God did not create an evil devil, but the most splendid of all angels. However, He did not create robotic angels any more than He created robotic people. Satan chose his own fate, but every now and then God calls him up to heaven to give account. Satan needs permission to attack and is given boundaries. It is under the sovereignty of God he operates, and the closer we come to God, the harder the devil will try to lure us away. Job was not attacked because of his unrighteousness, but because of his righteousness.
Suffering will often expose the real person in a way little else does. Mrs. Job cursed and Mr. Job worshiped. We can all be fair weather Christians as long as the sun is shining and the sky is blue, but when tragedy strikes, our hearts become exposed.

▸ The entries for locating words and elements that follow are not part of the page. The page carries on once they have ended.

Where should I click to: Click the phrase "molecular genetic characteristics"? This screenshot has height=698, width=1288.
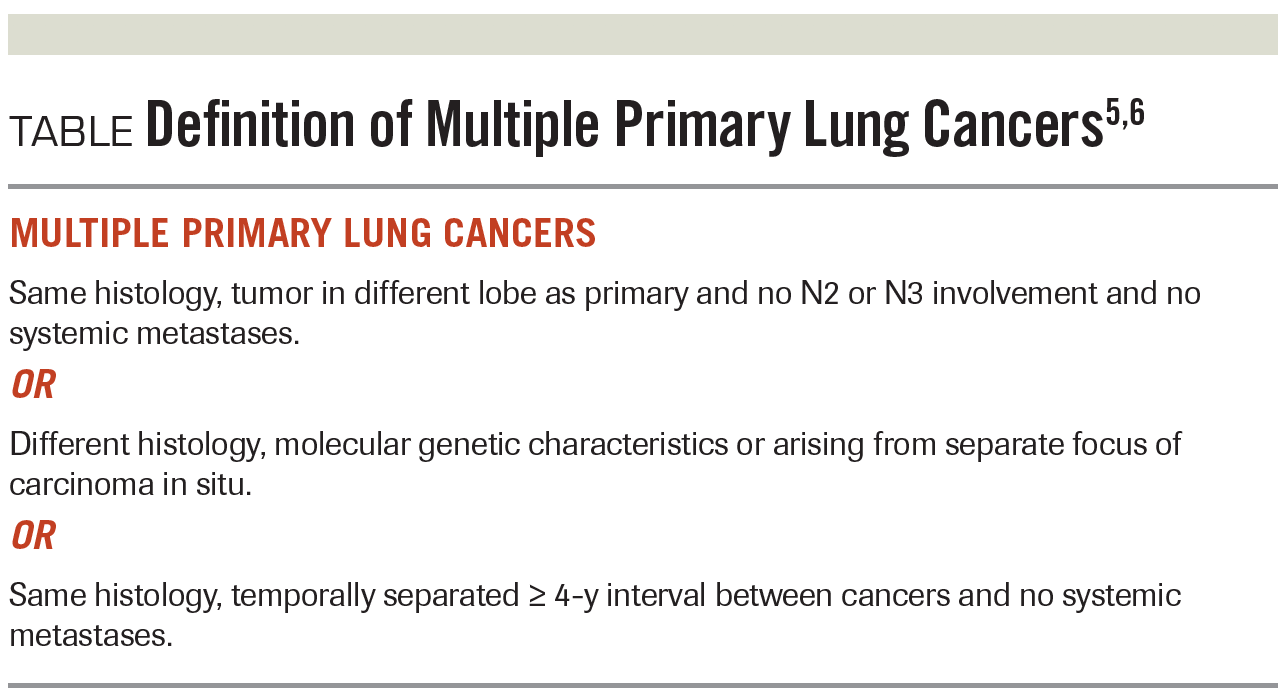pyautogui.click(x=501, y=445)
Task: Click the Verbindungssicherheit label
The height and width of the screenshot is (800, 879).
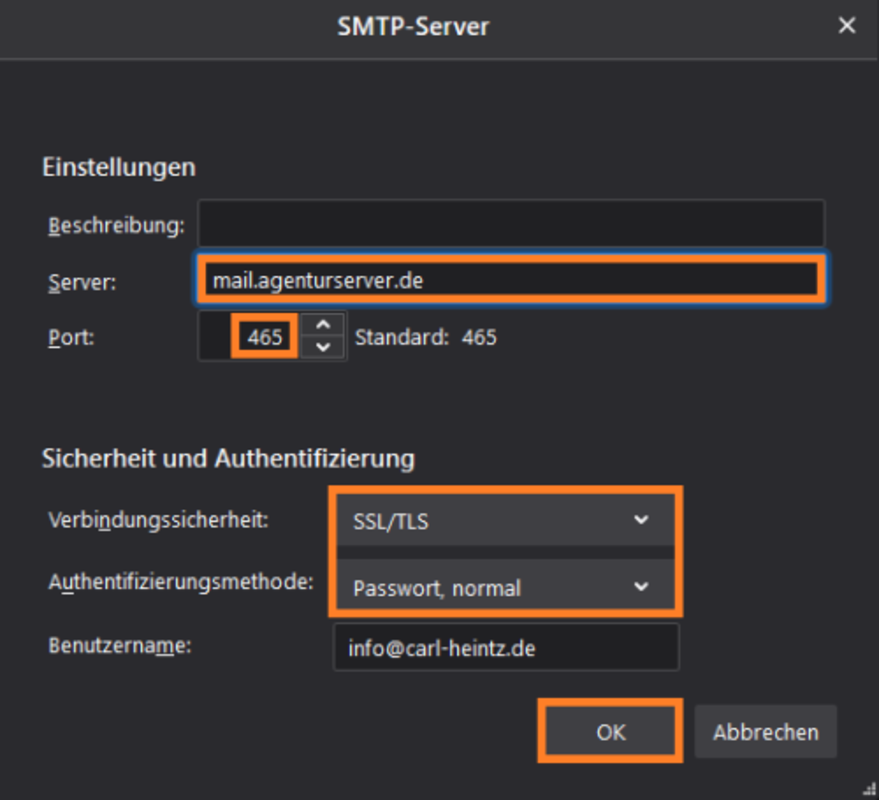Action: 159,520
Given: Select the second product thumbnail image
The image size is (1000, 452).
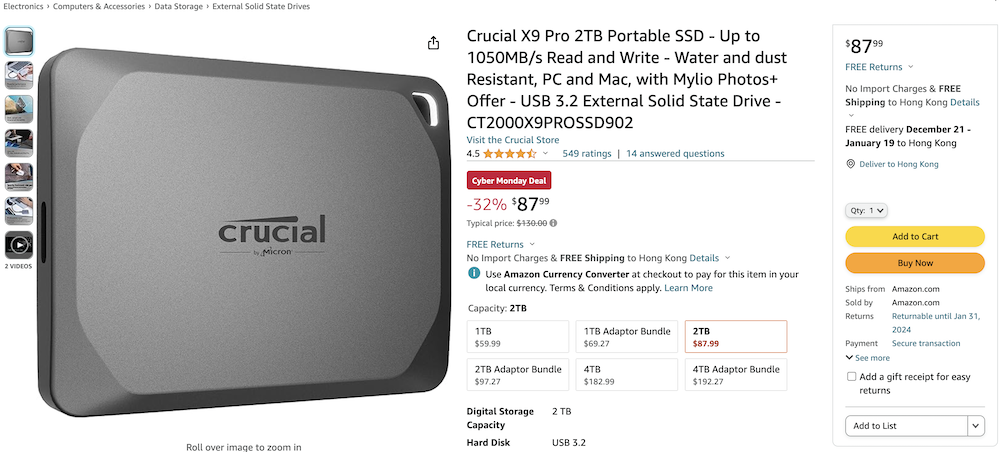Looking at the screenshot, I should [x=19, y=75].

What we believe about God surfaces and our faith is tested. In the midst of such horrendous suffering, Job said of God, “If I go to the east, he is not there; if I go to the west, I do not find him. When he is at work in the north, I do not see him; when he turns to the south, I catch no glimpse of him” (Job 23:8-9). In other words, Job could not see the fingerprints of God in any of this. He then says, “But he knows the way that I take; when he has tested me I will come forth as gold” (23:10).
The wonderful thing about Job is that he was a man who had it all; a good family, health, wealth and prosperity, but after losing it all, Job 1:22 says, “In all this, Job did not sin by charging God with wrongdoing.” There are people today who prosper financially, enjoy good health, have a wonderful home and a wonderful family, but what slowly sneaks up on them is a sense of entitlement. There are rules they think no longer apply to them, because they have grown accustomed to the good life and feel they have a right to it. When there is this sense of entitlement and we lose some of those things we hold dear the response is usually anger. The truth is none of us are entitled. We must live on that level of “I am not entitled”, and when God gives, enjoy it; when God takes away, worship Him just the same. Job had no idea why this was happening to Him, and no clue that it was because of his righteousness God granted Satan permission to attack.
The Book of Job does not give us a definitive answer to suffering, but exposes the wrong answers, the simplistic explanations we often have for suffering. It exposes the wrong of miraculous cures we want God to give us and the wrong theological conclusions we come to about suffering. The book leaves us with the elimination of wrong explanations, but does not give us the right explanation simply because there is not a ‘one-size-fits-all’ explanation for suffering. But it is a wonderful moment when God is worshipped and trusted in a way that is not conditional upon what He will do for us. It is a true test of faith where we learn something about ourselves, about God, and like Job, we may come forth as gold.